Hj. Sarmunah menoleh ke arah Kyai Haji Mukhlis Abas. Laki-laki itu mengangguk memberi kode kepada Hj. Sarmunah untuk memberi tahu Sunarti. Sepeninggal Hj. Sarmunah, Sang Kyai menggeleng-gelengkan kepala.

“Kangmas yakin kalau memang pernah ketemu Bu Sunarti?”

“Mudah-mudahan rayi.... mudah-mudahan di Purwonegoro tak ada nama Sunarti selain dia.”

“Kangmas seperti terpukul sekali.”

“Tak tahulah rayi..... “

“Siapa sebenarnya Sunarti kangmas? Oh, oh maaf kangmas. Tidak jadi.... saya tidak jadi bertanya....”

Kyai Haji Mukhlis Abas tak jadi menanyakan, walaupun dalam hati ia ingin tahu apa hubungan Sunarti dengan Sang Kyai. Tapi ia merasa bahwa itu adalah hak privat orang lain yang selayaknya memang tidak untuk dicampuri. Kadang-kadang manusia suka mencari tahu tentang rahasia pribadi orang lain atau masalah orang lain , namun setelah tahu ia tak membrikan solusi apa-apa. Kyai Haji Mukhlis Abas faham akan sebuah ketakutan seandainya dirinya tak mampu memberikan solusi jika memang Sang Kyai punya masalah.

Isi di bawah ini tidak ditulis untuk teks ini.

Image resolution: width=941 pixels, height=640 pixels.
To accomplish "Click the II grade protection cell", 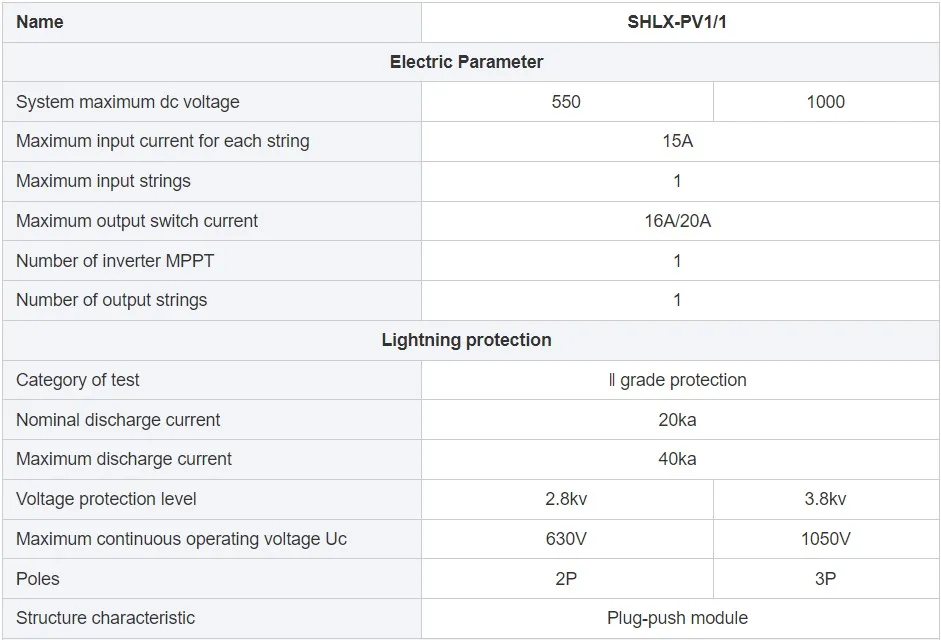I will tap(677, 380).
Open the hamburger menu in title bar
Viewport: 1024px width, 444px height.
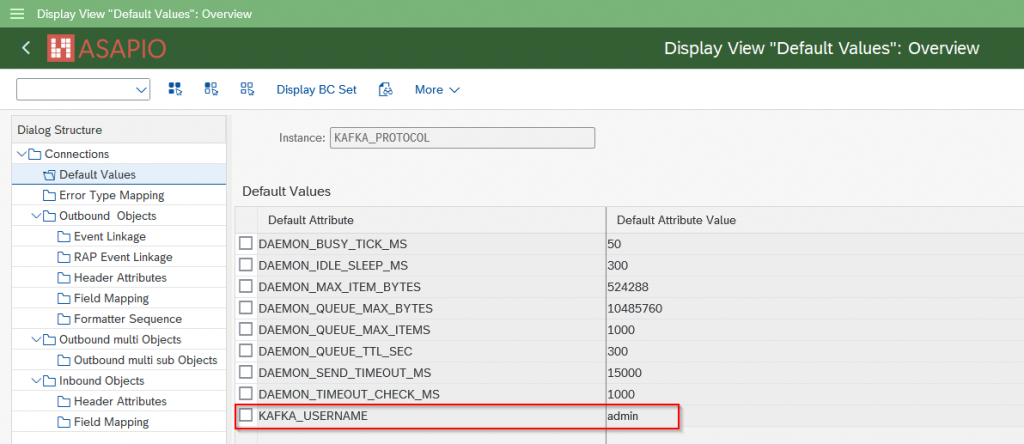(16, 14)
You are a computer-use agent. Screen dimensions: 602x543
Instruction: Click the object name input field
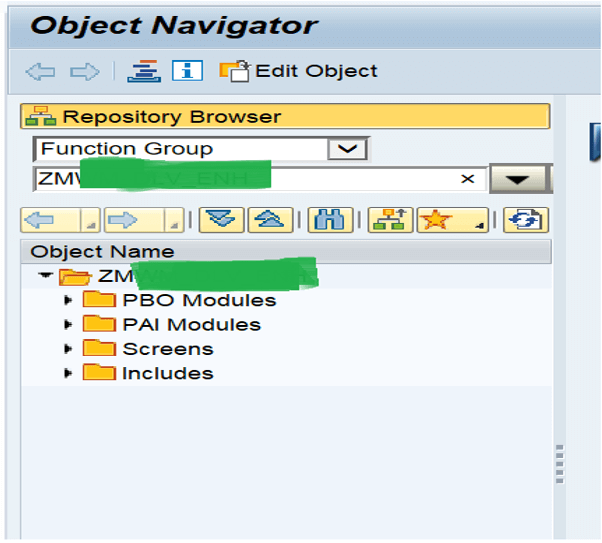[260, 179]
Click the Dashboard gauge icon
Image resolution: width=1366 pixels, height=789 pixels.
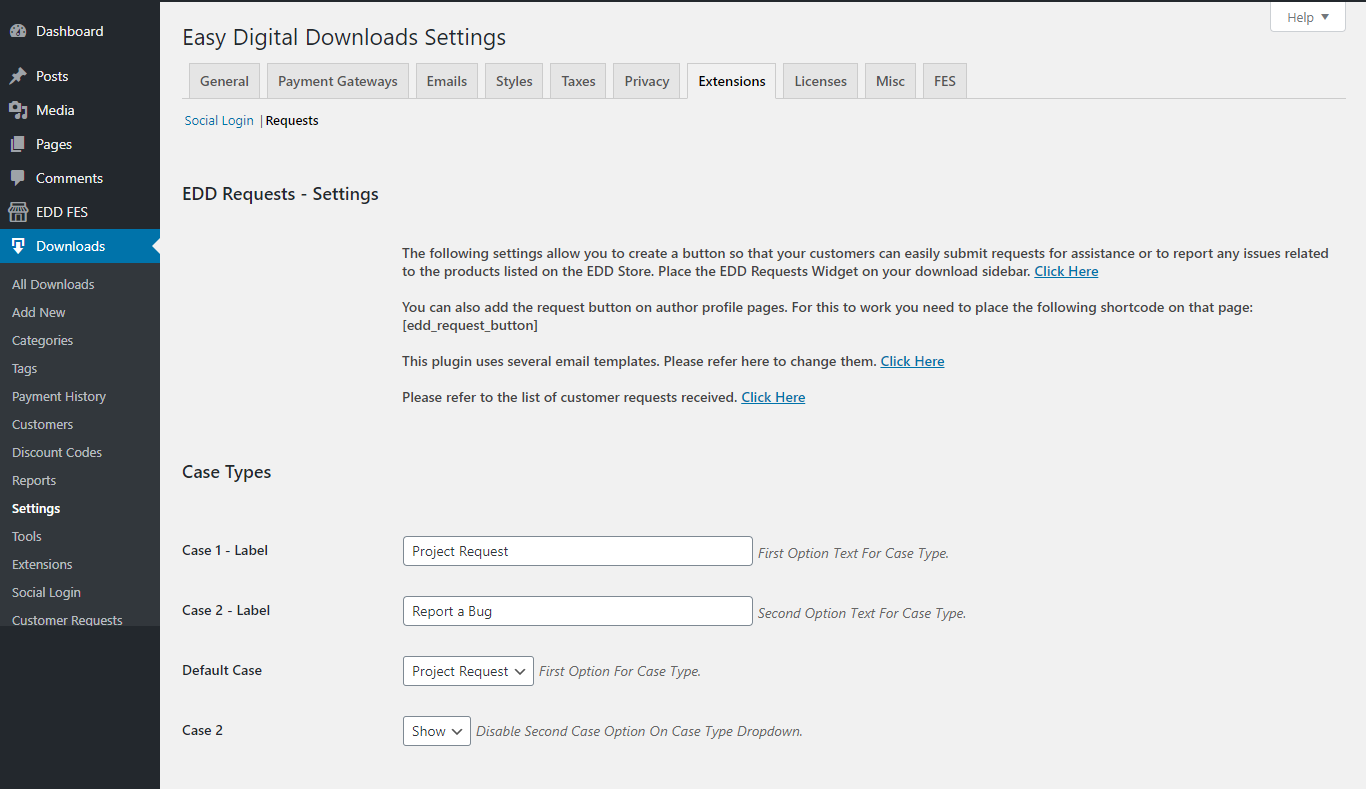click(18, 31)
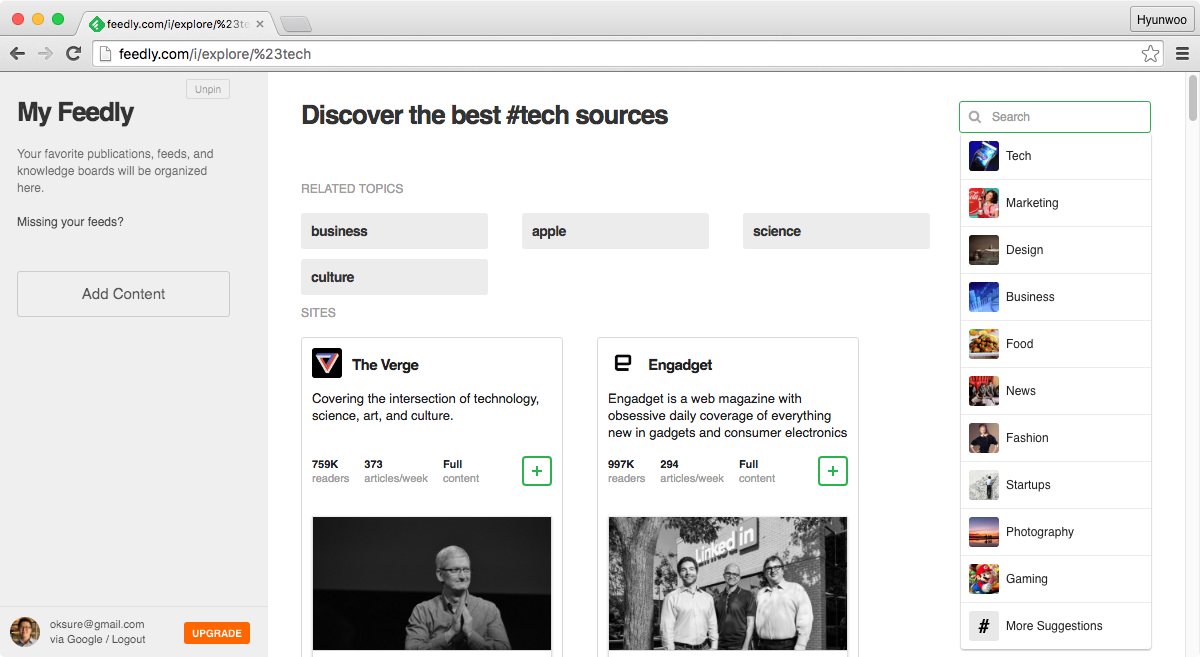
Task: Click the plus icon to follow The Verge
Action: [x=537, y=471]
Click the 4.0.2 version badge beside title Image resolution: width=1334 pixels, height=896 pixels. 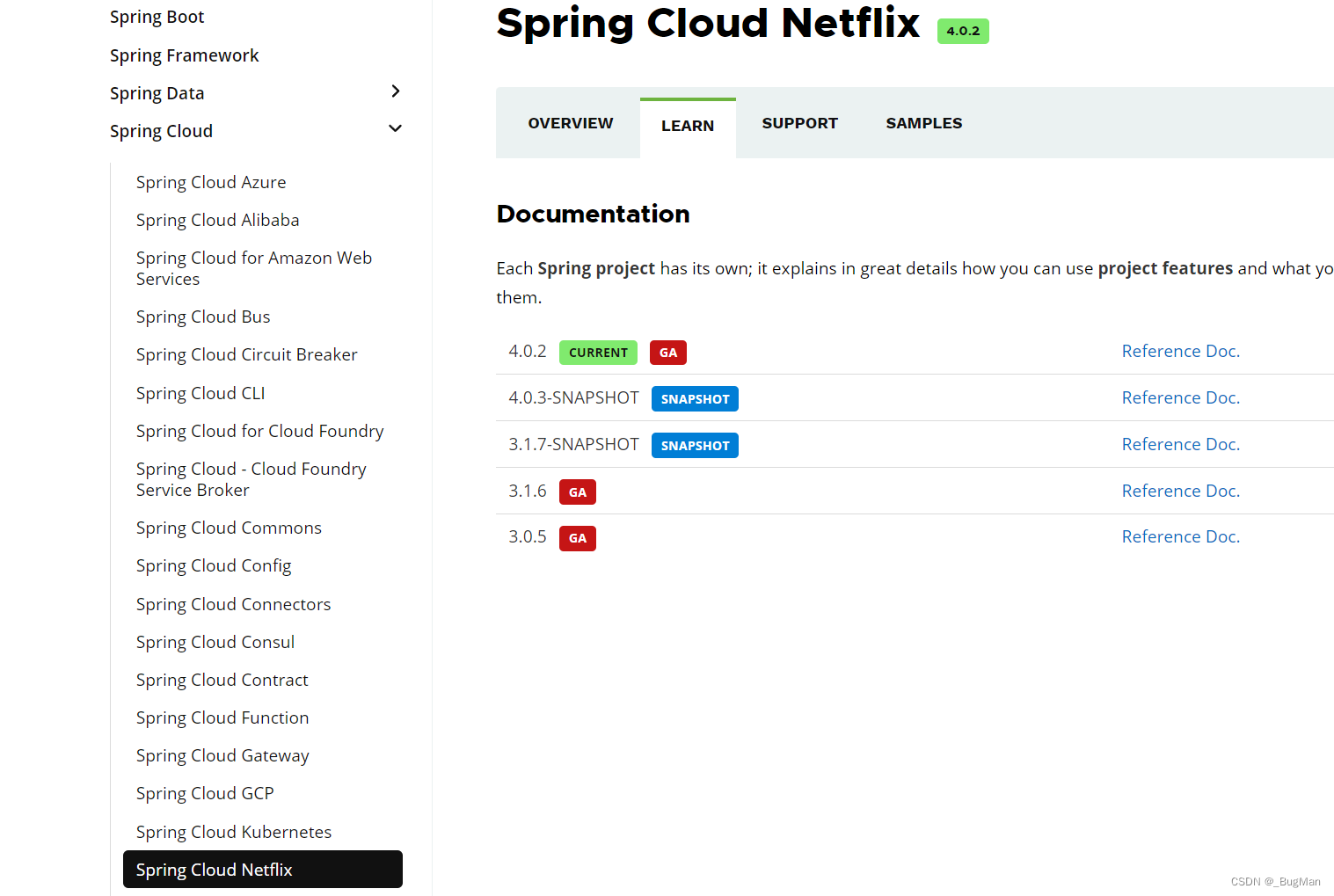tap(963, 31)
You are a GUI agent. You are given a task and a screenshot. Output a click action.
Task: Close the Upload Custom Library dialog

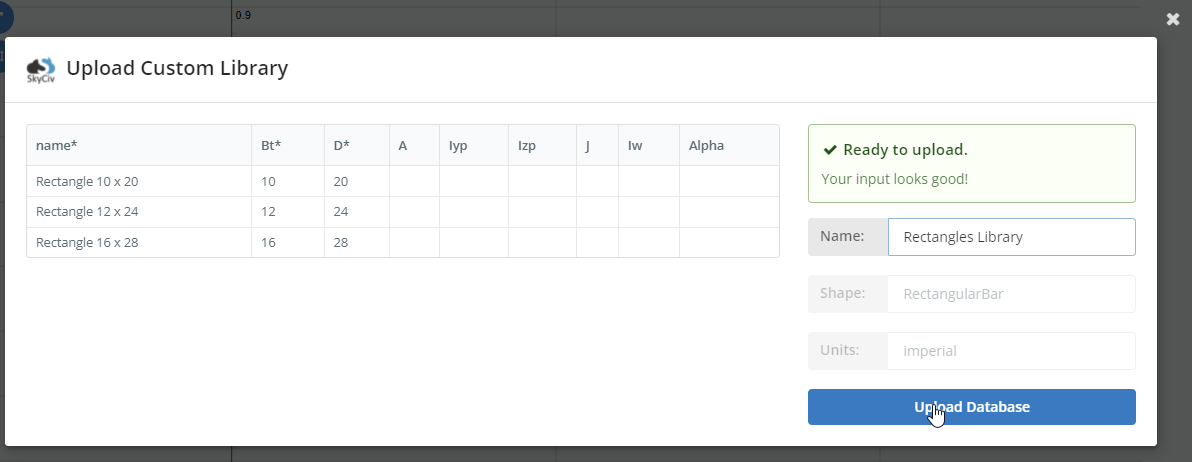click(x=1173, y=19)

Kira-kira lima menit berselang, Hj. Sarmunah datang. Wajahnya cemas. Kyai Haji Mukhlis Abas heran, demikian pula Sang Kyai .

“Bu Narti Pak Kyai....”

“Bu Narti kena apa?”

“Tak ada di kamarnya, tak ada di dapur..... “

“Ke mana?”

“Tidak tahu Pak Kyai Hajiiii....”

“Maksudnya?”

“Tak ada maksud. Eh maaf, maksud saya Bu Narti tak ada. Yaaa...bagaimana saya ini...”

“Bu Hajah, tolong beritahu beberapa santriwati untuk mencari Bu Narti, mungkin di halaman belakang menjemur pakaian, atau ke kebun belakang memetik bayam atau apa....”

“Iya..iya....”

Sepeninggal Hj. Sarmunah, Sang Kyai kembali terdiam. Kyai Haji Mukhlis Abas pun demikian, ia tak berani mengganggu keheningan sahabatnya. Sesekali ia menoleh ke arah Sang Kyai kalau-kalau dirinya dibutuhkan. Namun hingga beberapa waktu berlalu, Sang Kyai masih terpekur.

Di luar Hj. Sarmunah mengerahkan beberapa santri putri untuk mencari Sunarti. Suara mereka begitu ribut, karena merasa bahwa yang sedang dicarinya memang sudah dianggap hilang.

“Siapa yang terakhir bertemu?”

“Saya Bu Hajjah. Tadi malam pas tausiyyah ..... “

“Apaan? Kelamaan! Bahkan tadi pagi ini Bu Sunarti masih bersama saya mengantar minuman ke Sang Kyai dan Pak Kyai Haji.”

“Ooo... ya ndak tahu Bu.”

“Makanya tolong carikan....”

“Ada kasus apa si Bu?”

“Kasus apa? Ya tidak ada apa-apa. Orang baru bekerja di sini, masa sudah punya kasus.”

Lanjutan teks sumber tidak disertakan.